Goal of the exercise: Search the records for the string "Magazine" and copy every line where it turns up.

::::::::

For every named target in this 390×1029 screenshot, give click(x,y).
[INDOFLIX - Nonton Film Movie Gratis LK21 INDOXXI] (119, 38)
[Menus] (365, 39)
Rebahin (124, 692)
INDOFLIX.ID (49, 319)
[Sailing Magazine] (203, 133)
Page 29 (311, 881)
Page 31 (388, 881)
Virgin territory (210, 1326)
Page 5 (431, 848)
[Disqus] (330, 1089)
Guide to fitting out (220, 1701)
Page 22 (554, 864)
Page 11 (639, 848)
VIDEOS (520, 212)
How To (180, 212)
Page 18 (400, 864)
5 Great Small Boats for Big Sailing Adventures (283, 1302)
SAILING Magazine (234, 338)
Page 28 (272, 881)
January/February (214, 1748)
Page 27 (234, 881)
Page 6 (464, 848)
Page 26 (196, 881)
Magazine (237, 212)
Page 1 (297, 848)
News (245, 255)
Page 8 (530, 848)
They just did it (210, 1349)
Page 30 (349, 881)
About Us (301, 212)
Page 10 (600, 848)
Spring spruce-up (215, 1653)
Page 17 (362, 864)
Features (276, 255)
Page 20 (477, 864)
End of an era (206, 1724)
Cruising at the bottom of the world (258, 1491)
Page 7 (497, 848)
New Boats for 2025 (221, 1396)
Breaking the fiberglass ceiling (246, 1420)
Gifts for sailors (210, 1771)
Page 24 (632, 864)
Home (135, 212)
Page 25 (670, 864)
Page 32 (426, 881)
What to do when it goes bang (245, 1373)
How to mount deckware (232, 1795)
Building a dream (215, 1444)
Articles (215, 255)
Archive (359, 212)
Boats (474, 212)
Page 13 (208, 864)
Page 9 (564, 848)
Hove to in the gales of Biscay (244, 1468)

::::::::

Answer for this exercise:
[Sailing Magazine] (203, 133)
SAILING Magazine (234, 338)
Magazine (237, 212)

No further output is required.